Глава 23
Сражение
Всю ночь Моисей вместе Осией и Аароном ходил между воинами и беседовал с ними. Не столько ободрял или вдохновлял, сколько говорил по душам. Присаживался к костру, вспоминал то время, когда сам был пастухом и ночами так же сидел у костра, вспоминал, как бежал из Египта, рассказывал, как явился ему Бог в горящем кусте. Если же видел, что воины угнетены, то вспоминал о недавней гибели войска фараона в море.
– Господу было угодно сохранить нас – и Он сохранил, – говорил Моисей, вглядываясь в лица воинов. – Уповайте на Господа, и будет вам завтра благо! И не только завтра, но и всегда, потому что Господь наш не оставляет своими заботами доверившихся Ему.

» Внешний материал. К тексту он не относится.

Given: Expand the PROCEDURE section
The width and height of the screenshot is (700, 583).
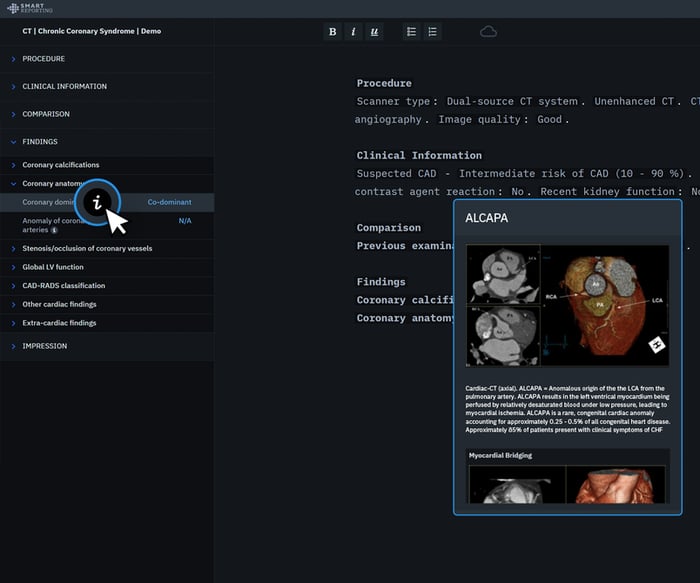Looking at the screenshot, I should pyautogui.click(x=43, y=59).
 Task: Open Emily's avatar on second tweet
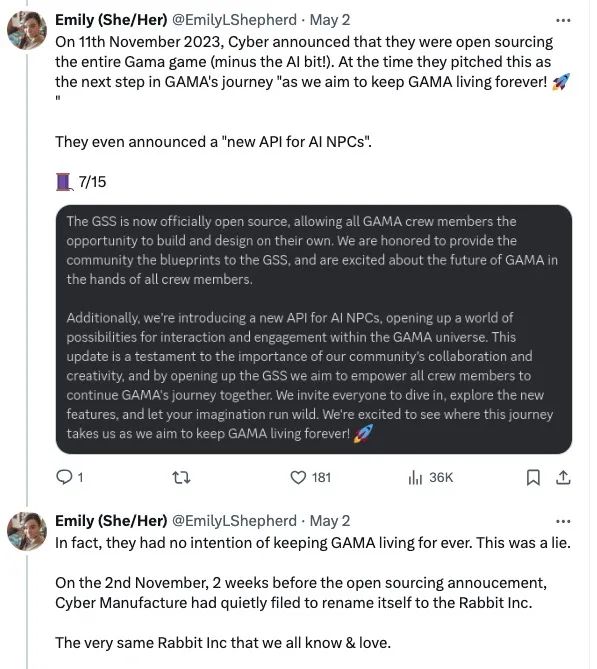click(27, 531)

Если и после этих слов лица воинов не прояснялись и не ложилась на них печать умиротворения, то Моисей предлагал помолиться сообща. Там, где бессильны убеждения и увещевания, помогает молитва.

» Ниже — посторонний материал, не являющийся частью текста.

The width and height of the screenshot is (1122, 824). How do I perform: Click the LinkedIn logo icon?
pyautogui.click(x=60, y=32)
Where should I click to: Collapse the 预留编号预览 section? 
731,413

Осия помогал воодушевлять воинов.
– Что нам амалекитяне! – восклицал он, хлопая себя ладонью по колену. – Это ли войско, которого следует страшиться? Мы прошли выучку в египетском войске, и надо сказать, что то было настоящее войско, хоть я терпеть не могу египтян и всего египетского! Амалекитяне же – всего-навсего вооруженный сброд! Нападая вдесятером на одного безоружного, они мнят себя воинами, но стоит показать им копье или топор – обращаются в бегство! Не робейте, разите наповал, помните, что отступать нам в этой пустыне некуда! Наше спасение в нашей стойкости, так будем же стойки и встретим врага достойно!
Глаза Осии при этом сверкали, словно два маленьких солнца. Воины, как бы угнетены они ни были, приосанивались и начинали улыбаться – такое уж действие было у речей Осии, ободряющее и возвышающее.
После того как трубы протрубили восход, Моисей вышел перед воинами, которые вот-вот должны были ринуться в бой, и сказал им:
– Будьте храбры, сыны народа Израилева, и слушайтесь начальников ваших, ибо это достойные из достойнейших, а ведет вас на амалекитян Осия, сын Нуна, которому я доверяю и в котором уверен. С помощью Господа нашего и при Его неусыпном покровительстве мы одолеем любого врага! Ступайте же на презренных амалекитян, разгромите их и возвращайтесь к семьям вашим с победой! Господь да не оставит вас!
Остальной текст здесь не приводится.